Molded articles made of expanded polystyrene foamed articles are widely employed, especially as heat insulating materials, packaging materials or cushioning materials, but have a disadvantage of low heat resistance, e.g., about 70.degree. to 80.degree. C. at the highest.
The problem of low heat resistance can be solved by using polypropylene foamed articles or styrene-acrylonitrile-butadiene copolymer (ABS resin) foamed articles.

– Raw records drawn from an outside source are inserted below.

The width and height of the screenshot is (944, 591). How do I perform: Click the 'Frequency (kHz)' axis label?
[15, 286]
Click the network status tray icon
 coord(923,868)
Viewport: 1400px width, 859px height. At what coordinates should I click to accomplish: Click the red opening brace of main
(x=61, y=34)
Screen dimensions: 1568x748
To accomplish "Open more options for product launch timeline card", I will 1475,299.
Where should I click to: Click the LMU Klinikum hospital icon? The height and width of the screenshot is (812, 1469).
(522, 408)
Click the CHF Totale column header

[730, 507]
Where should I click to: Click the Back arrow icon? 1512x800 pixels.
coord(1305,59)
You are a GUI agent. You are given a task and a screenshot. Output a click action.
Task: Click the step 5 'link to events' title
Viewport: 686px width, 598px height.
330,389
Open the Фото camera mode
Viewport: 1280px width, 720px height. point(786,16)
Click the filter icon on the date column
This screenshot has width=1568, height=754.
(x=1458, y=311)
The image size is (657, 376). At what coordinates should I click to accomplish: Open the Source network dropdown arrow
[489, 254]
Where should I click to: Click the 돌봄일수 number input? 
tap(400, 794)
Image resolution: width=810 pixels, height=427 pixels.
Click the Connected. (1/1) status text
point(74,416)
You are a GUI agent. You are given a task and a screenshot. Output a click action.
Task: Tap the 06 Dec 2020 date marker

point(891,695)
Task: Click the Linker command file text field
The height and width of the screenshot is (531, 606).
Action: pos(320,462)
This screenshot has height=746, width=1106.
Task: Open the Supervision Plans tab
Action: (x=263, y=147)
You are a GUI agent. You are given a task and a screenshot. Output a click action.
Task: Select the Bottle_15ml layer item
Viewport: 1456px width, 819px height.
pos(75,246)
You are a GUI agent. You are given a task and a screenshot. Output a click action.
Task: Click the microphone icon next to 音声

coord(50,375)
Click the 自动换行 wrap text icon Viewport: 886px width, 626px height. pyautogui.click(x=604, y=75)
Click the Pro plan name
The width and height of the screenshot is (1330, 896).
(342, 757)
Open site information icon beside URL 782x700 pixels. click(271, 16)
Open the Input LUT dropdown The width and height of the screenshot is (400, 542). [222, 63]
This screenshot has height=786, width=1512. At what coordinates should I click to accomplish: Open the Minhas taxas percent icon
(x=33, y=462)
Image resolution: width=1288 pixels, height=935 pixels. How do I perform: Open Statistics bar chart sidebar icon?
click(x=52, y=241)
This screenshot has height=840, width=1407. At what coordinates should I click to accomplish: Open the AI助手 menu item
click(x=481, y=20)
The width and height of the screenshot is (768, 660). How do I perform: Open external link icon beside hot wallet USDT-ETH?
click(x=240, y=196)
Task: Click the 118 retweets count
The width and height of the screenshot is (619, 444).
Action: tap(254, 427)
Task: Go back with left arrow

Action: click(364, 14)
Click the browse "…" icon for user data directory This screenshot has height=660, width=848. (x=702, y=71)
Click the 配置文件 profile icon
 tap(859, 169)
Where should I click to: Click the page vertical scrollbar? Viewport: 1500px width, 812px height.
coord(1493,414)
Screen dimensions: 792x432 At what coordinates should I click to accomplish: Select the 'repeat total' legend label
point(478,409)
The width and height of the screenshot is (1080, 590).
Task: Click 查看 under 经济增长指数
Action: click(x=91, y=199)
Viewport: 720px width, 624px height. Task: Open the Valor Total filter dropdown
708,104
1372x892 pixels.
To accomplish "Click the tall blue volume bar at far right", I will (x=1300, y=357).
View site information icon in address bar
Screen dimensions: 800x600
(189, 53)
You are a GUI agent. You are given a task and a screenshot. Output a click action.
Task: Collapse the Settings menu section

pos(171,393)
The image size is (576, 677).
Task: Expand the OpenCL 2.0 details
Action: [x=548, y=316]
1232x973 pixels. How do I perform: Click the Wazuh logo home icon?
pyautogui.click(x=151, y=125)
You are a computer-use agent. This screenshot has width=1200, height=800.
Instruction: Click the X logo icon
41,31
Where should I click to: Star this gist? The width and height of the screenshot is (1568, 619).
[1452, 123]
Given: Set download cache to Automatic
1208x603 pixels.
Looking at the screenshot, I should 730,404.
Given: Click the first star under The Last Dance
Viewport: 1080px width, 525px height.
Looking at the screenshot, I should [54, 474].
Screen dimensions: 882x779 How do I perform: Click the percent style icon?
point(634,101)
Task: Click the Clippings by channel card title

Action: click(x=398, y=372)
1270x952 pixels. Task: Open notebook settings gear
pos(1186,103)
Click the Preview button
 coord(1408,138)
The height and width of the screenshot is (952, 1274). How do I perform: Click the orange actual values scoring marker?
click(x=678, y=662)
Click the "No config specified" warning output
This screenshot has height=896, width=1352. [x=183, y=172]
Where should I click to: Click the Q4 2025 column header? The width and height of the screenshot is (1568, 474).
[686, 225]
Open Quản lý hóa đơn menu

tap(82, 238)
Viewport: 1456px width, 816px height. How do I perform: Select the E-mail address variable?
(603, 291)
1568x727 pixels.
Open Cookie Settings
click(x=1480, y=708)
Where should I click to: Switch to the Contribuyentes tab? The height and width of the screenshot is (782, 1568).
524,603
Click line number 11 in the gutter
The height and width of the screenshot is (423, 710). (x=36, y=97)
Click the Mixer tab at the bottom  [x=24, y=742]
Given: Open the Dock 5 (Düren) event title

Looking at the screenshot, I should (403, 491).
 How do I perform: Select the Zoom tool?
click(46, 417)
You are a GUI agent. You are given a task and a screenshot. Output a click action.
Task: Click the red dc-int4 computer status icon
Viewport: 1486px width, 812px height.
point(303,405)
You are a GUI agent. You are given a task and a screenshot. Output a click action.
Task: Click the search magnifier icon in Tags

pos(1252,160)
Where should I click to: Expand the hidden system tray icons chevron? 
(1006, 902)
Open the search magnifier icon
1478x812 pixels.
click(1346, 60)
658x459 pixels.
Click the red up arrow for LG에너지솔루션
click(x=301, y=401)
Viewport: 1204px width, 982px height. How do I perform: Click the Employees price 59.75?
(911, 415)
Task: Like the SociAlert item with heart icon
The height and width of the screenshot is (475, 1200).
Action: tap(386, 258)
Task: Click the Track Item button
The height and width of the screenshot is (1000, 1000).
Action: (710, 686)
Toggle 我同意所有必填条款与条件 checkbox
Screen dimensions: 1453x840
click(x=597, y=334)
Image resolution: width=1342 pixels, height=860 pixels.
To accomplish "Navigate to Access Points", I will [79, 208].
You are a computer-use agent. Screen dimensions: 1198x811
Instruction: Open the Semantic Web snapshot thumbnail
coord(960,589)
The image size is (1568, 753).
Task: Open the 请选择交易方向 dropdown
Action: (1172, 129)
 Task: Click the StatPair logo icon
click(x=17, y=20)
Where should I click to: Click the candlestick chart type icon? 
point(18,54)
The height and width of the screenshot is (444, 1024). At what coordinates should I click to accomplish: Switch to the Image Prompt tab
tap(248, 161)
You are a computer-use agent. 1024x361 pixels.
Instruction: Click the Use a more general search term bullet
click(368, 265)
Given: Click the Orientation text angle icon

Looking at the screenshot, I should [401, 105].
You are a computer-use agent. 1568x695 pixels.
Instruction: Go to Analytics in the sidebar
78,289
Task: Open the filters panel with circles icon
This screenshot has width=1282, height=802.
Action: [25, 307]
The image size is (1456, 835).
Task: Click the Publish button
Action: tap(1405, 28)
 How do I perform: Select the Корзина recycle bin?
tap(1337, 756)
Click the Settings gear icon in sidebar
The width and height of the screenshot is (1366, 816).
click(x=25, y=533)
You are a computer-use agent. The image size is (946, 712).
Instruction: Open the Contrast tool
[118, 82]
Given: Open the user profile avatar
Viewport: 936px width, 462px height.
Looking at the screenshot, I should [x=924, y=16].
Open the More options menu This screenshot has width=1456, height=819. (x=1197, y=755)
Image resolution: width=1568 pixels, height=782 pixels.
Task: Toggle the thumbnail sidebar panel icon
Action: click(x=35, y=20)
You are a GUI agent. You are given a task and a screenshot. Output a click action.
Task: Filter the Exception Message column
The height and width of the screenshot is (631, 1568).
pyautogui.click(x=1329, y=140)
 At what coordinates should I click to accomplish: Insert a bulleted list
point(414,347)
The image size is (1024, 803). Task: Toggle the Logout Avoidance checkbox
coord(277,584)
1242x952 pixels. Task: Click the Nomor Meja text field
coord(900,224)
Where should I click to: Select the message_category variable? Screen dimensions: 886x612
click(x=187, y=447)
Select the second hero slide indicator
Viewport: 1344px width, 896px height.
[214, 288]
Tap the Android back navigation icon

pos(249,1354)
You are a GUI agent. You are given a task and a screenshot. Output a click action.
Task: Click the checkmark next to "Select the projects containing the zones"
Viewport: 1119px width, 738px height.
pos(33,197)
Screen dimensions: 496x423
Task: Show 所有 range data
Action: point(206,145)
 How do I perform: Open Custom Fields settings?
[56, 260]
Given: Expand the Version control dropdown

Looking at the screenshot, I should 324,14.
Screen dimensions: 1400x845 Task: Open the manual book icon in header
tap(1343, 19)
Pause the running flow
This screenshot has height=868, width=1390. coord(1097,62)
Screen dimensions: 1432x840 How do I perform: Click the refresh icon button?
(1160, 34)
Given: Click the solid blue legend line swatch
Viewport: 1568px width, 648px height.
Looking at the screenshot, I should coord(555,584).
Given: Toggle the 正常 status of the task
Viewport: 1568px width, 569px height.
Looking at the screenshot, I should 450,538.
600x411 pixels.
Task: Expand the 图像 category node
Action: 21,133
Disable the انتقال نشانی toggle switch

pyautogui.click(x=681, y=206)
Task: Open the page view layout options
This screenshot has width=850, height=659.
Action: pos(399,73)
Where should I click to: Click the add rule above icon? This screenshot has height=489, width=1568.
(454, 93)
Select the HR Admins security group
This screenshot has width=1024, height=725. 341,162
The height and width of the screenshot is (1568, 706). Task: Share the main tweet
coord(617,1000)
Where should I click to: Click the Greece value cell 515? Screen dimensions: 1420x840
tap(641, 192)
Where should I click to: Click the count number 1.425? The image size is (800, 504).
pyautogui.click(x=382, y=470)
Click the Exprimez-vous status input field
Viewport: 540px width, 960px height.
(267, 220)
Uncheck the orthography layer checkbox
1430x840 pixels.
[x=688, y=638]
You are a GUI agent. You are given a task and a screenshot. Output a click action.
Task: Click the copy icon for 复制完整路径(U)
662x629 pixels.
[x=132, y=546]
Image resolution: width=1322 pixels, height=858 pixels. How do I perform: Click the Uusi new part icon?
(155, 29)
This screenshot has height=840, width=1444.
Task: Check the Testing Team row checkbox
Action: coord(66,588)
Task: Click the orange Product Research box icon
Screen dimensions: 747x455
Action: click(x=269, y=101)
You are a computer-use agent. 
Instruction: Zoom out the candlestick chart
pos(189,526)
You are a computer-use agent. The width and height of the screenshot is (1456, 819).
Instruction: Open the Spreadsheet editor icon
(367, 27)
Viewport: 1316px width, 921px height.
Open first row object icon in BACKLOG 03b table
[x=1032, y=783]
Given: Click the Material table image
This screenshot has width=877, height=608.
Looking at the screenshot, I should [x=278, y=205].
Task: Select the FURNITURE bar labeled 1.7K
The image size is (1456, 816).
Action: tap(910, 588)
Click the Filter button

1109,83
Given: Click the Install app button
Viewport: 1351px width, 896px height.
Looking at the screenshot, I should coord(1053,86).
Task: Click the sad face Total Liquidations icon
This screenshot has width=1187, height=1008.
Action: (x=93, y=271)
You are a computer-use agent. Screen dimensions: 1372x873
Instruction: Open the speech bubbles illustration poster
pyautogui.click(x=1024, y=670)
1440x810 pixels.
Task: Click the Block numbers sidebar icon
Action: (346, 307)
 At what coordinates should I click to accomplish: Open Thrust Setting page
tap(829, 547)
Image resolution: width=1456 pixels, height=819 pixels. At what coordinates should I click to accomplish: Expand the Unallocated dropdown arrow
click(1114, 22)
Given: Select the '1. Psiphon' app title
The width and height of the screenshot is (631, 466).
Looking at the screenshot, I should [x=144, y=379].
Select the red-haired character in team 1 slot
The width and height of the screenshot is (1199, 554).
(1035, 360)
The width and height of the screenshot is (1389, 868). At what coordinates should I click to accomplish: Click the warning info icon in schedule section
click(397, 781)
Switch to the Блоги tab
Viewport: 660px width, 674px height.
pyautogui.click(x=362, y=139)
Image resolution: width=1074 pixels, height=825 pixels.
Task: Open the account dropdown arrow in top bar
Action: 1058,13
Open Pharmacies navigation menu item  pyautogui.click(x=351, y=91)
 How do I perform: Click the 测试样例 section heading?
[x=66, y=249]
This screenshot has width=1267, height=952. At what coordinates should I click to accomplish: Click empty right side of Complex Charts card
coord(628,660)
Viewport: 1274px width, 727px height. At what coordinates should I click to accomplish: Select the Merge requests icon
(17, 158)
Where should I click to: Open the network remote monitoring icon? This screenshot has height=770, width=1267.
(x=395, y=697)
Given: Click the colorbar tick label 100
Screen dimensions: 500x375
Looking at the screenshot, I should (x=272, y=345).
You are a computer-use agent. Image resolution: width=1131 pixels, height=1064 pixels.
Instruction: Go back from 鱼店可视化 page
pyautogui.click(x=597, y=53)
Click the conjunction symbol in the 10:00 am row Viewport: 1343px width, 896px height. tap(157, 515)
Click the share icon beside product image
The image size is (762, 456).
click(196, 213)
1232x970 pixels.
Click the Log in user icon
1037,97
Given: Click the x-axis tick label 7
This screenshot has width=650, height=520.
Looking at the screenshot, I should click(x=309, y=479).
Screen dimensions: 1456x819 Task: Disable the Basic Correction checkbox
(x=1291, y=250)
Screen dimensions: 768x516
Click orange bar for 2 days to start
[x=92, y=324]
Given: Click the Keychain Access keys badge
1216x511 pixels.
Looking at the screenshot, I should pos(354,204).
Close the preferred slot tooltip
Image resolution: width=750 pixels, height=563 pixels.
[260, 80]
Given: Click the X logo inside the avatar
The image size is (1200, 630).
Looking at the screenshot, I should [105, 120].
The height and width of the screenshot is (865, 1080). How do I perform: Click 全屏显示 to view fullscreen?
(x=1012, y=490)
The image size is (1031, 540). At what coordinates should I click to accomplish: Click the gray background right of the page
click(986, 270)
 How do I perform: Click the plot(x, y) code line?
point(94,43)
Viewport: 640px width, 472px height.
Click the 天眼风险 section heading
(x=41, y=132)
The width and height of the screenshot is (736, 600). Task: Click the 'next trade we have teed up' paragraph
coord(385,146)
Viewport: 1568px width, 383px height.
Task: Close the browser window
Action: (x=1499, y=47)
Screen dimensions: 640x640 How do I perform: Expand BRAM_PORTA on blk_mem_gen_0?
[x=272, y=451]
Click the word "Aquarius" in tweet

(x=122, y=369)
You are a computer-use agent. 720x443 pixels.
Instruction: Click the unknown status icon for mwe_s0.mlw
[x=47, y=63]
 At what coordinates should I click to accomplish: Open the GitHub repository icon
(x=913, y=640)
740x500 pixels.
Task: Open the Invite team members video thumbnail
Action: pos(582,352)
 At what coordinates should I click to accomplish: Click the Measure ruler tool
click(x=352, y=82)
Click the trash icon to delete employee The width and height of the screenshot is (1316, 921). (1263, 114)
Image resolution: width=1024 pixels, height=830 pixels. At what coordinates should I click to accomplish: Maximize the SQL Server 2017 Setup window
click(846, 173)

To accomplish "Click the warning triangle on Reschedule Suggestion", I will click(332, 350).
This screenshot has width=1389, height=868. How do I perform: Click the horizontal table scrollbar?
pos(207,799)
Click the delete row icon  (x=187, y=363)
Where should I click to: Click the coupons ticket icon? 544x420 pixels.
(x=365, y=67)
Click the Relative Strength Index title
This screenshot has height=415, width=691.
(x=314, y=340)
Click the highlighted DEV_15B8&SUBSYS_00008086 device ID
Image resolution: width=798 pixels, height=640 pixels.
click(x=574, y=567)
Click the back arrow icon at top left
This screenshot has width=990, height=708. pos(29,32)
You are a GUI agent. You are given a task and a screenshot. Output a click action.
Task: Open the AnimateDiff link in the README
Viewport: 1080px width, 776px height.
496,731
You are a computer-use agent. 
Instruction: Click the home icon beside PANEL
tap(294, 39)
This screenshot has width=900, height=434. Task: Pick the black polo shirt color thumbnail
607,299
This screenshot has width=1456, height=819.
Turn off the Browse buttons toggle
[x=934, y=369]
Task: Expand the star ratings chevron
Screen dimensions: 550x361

Expanded polypropylene particles can be prepared by a process comprising dispersing polypropylene particles in water in a closed vessel, feeding a blowing agent to the vessel, heating the dispersion to a temperature of from the softening point of the polypropylene particles up to a temperature higher than the melting point of the polypropylene particles by 20.degree. C. while keeping the inner pressure at the vapor pressure of the blowing agent or higher, and opening an outlet provided below a liquid level of the closed vessel to thereby release an aqueous dispersion containing polypropylene particles impregnated with the blowing agent into an atmosphere having a pressure lower than the inner pressure of the closed vessel. For details, reference can be made to it, e.g., in Japanese Laid-Open Patent Application Nos. 12035/82, 25336/82, 90027/82, 195131/82, 1732/83, 23834/83, 25334/83, 33435/83, 55231/83, 76229/83, 76231/83 to 76234/83 and 87027/83. According to this process, expanded polypropylene particles having a bulk density of from 0.026 to 0.06 g/cm.sup.3 can be obtained. It is known that the above process is also applicable to production of polyethylene particles or crosslinked polyethylene particles as described in the above-cited publications.
The expanded polypropylene particles can be molded into a core of bumper or a container by incorporating air or nitrogen gas in the particles to impart secondary expandability, charging the expandable particles in a cavity of mold having steam vents, and heating the particles with steam of from 1.5 to 6 kg/cm.sup.2 G in pressure to expand and fuse with each other, followed by cooling. The molded articles of expanded polypropylene particles can also be obtained by compressing the expanded polypropylene particles with pressurized nitrogen gas or air, charging the compressed particles into a cavity of mold, and heating the particles to fuse with each other, followed by cooling.
The above-mentioned process for producing highly expanded polypropylene particles cannot be applied to production of expanded ABS resin particles because a non-crystalline ABS resin having high heat resistance and high bending strength behaves differently from crystalline polypropylene.
In the production of expanded polypropylene particles, the temperature for heating the aqueous dispersion of polypropylene particles is usually controlled between a range of from a temperature lower than the melting point of polypropylene by 10.degree. C. to a temperature higher than the melting point of polypropylene by 5.degree. C. in order to prevent fusion among polypropylene particles. It is considered in the art that impregnation of a volatile blowing agent into the resin particles is effected at non-crystalline portions or voids formed by shrinkage accompanying crystallization but not at crystalline portions. It appears that the polypropylene particles in the aqueous dispersion are plasticized by the presence of the volatile blowing agent to have a decreased apparent melting point.
Therefore, it is anticipated that a volatile blowing agent must be sufficiently impregnated into the non-crystalline ABS resin particles at around a glass transition point (Tg) that corresponds to a melting point of crystalline resins. Nevertheless, the volatile blowing agent can hardly be impregnated into center of the ABS resin particles in an aqueous dispersion system for some unknown reasons, failing to obtain expanded particles.